=== Material supplied ===
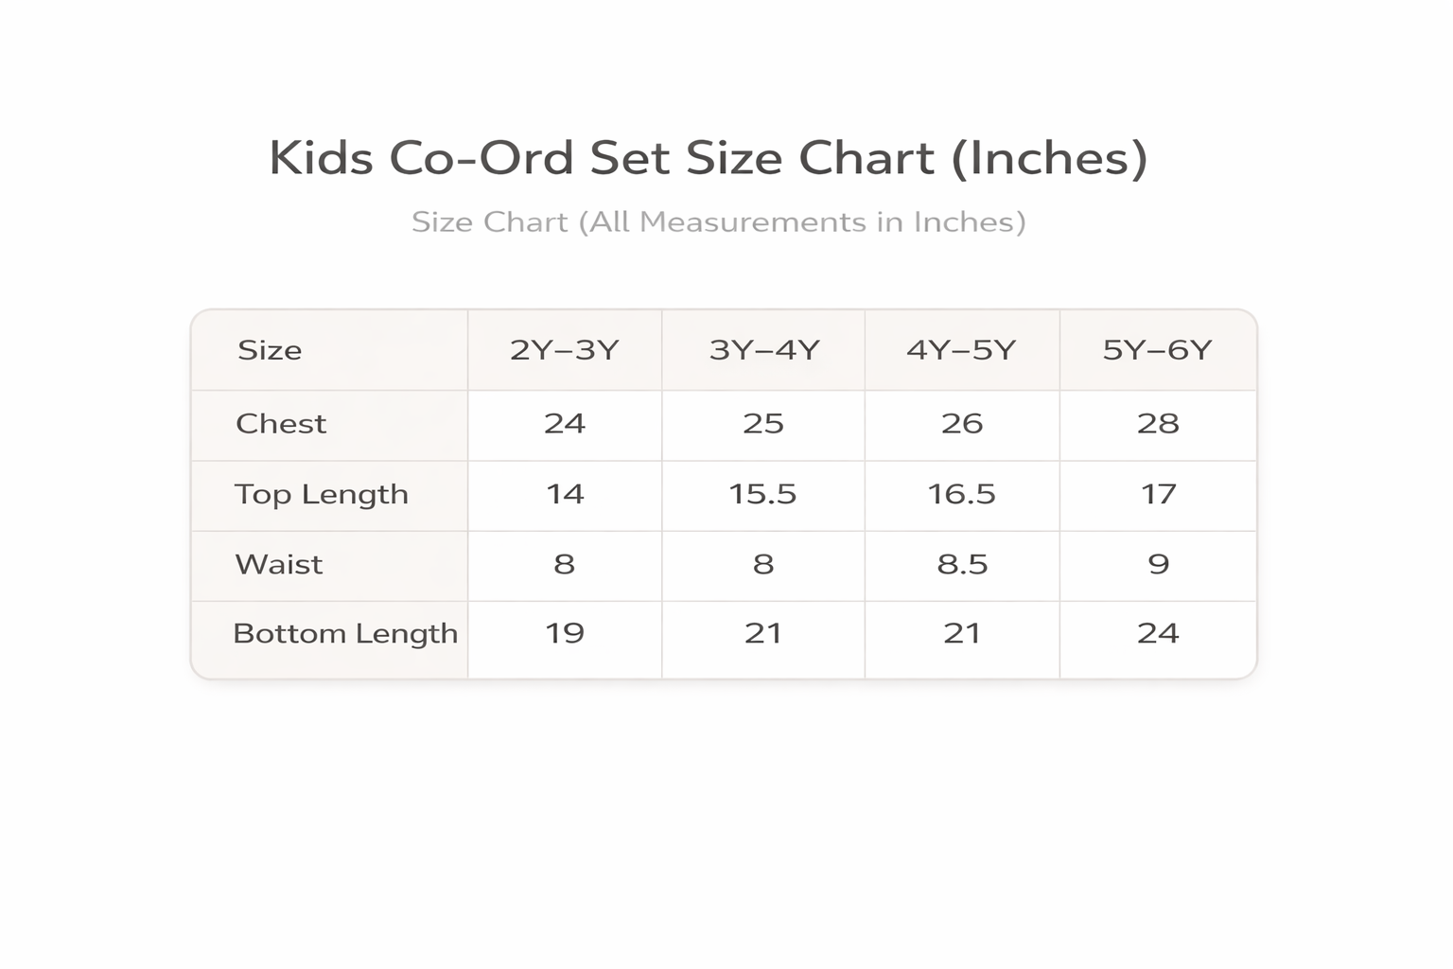Image resolution: width=1453 pixels, height=969 pixels.
Task: Select the Top Length value 16.5
Action: 961,495
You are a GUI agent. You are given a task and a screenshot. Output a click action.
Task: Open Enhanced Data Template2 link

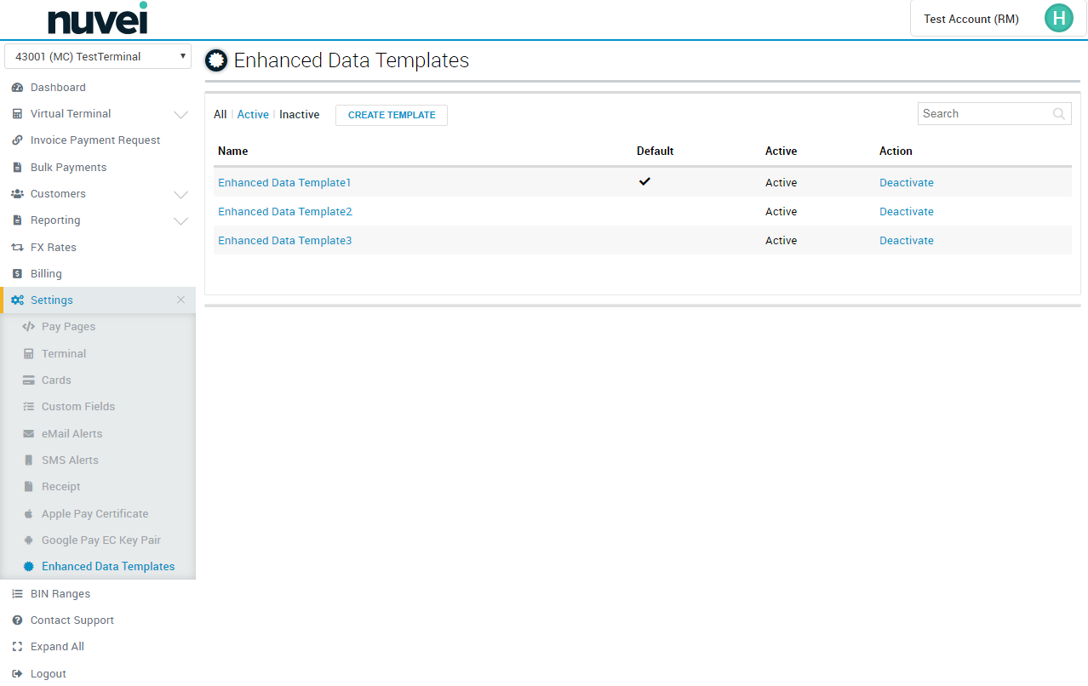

=== Your instructions ===
Your answer must be an exact copy of the lines from the one with "You are a GUI" through the final line of the data, both included, without any pictures.

=== Solution to this exercise ===
You are a GUI agent. You are given a task and a screenshot. Output a click action.
Task: Open Enhanced Data Template2 link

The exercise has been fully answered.